◆ **The data**
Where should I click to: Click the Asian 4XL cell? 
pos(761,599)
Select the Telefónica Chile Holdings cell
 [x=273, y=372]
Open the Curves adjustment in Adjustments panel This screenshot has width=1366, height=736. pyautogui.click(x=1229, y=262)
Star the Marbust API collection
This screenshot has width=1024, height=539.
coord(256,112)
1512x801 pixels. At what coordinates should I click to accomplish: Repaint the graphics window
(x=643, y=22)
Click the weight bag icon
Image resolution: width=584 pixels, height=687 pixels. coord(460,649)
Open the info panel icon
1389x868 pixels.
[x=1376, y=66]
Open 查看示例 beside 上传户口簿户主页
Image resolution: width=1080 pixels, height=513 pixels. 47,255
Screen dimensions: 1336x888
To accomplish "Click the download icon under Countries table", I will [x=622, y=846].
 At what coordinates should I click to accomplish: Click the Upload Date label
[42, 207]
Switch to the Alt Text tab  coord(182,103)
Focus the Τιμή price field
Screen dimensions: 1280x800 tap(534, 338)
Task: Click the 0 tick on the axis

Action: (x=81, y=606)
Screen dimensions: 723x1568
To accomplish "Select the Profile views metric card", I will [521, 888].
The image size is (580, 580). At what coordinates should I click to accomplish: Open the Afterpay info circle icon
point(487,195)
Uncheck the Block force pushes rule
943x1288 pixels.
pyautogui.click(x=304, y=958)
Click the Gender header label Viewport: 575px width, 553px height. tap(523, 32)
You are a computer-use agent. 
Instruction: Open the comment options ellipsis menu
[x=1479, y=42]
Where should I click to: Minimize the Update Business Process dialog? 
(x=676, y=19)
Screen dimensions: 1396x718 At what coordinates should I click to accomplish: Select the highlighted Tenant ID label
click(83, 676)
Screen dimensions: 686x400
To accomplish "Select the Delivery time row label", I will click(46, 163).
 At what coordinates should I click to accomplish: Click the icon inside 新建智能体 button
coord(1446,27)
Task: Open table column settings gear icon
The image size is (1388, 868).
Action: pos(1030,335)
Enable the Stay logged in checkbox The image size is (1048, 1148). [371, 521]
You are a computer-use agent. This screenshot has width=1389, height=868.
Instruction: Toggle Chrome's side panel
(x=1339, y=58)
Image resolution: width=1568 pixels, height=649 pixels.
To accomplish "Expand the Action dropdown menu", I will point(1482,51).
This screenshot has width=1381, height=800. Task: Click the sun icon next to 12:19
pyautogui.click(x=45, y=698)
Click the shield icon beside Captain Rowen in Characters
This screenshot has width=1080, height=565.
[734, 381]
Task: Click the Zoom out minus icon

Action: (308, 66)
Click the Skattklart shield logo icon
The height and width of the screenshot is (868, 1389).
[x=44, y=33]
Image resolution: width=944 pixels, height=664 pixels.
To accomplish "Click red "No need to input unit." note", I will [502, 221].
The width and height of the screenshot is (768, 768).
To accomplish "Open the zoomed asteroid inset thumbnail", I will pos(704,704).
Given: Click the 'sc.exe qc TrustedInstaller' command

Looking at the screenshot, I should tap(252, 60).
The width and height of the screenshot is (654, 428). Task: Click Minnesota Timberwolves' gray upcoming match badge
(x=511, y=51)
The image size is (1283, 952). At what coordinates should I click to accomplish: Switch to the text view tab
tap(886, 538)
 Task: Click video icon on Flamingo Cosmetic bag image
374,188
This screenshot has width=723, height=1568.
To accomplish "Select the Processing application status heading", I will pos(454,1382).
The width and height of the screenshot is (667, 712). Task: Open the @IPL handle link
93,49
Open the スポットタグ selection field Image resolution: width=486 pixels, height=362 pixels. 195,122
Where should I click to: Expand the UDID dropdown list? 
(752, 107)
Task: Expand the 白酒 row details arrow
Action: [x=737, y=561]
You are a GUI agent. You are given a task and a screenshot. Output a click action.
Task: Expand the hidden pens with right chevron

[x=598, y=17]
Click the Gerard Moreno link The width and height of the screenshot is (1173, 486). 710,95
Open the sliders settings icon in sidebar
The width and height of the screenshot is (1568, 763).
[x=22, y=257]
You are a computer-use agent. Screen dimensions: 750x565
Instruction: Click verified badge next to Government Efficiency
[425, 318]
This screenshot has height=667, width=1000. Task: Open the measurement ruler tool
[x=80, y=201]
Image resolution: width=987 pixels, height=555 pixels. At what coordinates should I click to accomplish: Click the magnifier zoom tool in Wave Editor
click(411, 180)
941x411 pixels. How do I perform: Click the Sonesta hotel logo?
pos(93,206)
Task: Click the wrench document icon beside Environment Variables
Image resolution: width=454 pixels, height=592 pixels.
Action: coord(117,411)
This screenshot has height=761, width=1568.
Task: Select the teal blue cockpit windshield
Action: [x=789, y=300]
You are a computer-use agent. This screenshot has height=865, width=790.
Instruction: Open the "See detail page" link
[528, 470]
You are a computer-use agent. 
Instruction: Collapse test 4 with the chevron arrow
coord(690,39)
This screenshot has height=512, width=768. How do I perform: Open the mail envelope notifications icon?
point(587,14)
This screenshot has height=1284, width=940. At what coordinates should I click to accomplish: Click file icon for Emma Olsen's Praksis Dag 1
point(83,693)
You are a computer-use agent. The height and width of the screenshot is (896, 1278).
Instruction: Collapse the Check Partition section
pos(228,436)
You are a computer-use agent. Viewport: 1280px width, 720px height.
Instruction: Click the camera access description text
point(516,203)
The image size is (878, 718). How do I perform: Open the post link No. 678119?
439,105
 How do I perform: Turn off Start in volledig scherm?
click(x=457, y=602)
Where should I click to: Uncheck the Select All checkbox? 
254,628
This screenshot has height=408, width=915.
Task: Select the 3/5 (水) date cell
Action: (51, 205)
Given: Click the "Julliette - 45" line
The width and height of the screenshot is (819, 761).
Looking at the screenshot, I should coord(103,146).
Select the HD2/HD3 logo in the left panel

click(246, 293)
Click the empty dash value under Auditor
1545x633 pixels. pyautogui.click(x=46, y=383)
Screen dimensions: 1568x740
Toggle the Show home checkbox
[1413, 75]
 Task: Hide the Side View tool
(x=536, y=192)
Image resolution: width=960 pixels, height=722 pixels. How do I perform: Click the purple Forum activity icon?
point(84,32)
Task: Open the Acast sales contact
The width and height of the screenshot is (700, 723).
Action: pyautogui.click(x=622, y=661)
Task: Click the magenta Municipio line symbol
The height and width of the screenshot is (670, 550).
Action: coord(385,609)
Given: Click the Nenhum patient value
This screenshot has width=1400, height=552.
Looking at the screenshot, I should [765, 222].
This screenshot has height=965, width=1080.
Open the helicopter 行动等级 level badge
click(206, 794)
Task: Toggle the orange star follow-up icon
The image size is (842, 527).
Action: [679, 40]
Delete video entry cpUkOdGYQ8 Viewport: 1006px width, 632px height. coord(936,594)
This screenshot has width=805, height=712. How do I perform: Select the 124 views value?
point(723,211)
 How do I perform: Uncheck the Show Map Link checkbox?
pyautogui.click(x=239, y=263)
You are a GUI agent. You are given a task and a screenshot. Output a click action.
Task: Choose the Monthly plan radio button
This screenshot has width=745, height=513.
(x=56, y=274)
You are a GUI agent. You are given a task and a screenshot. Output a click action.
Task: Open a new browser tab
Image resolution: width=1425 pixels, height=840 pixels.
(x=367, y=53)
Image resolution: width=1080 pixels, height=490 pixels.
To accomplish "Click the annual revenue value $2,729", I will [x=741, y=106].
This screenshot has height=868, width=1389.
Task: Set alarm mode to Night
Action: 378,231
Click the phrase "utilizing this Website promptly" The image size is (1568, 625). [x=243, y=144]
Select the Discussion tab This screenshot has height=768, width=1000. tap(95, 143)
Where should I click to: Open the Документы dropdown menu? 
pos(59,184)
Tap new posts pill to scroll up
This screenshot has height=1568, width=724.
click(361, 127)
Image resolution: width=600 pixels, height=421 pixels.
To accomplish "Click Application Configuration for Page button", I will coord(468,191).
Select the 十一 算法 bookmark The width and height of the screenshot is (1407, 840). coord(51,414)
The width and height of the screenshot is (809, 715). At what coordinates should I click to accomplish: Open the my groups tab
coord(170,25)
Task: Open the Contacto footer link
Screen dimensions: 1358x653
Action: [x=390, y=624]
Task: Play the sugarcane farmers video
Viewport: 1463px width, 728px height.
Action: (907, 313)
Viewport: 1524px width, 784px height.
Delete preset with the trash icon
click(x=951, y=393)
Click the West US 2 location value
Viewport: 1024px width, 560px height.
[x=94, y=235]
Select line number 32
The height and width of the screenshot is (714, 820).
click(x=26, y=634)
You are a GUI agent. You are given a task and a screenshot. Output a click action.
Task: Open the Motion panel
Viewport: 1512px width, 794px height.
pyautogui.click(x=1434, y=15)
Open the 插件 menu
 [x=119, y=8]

◆ **Your task**
Print the lines above from the one with "943x1288 pixels." through the one with "has width=1389, height=868.", both included, exactly as written and nothing more.

◆ **Reply**
943x1288 pixels.
pyautogui.click(x=304, y=958)
Click the Gender header label Viewport: 575px width, 553px height. tap(523, 32)
You are a computer-use agent. 
Instruction: Open the comment options ellipsis menu
[x=1479, y=42]
Where should I click to: Minimize the Update Business Process dialog? 
(x=676, y=19)
Screen dimensions: 1396x718 At what coordinates should I click to accomplish: Select the highlighted Tenant ID label
click(83, 676)
Screen dimensions: 686x400
To accomplish "Select the Delivery time row label", I will click(46, 163).
 At what coordinates should I click to accomplish: Click the icon inside 新建智能体 button
coord(1446,27)
Task: Open table column settings gear icon
The image size is (1388, 868).
Action: pos(1030,335)
Enable the Stay logged in checkbox The image size is (1048, 1148). [371, 521]
You are a computer-use agent. This screenshot has width=1389, height=868.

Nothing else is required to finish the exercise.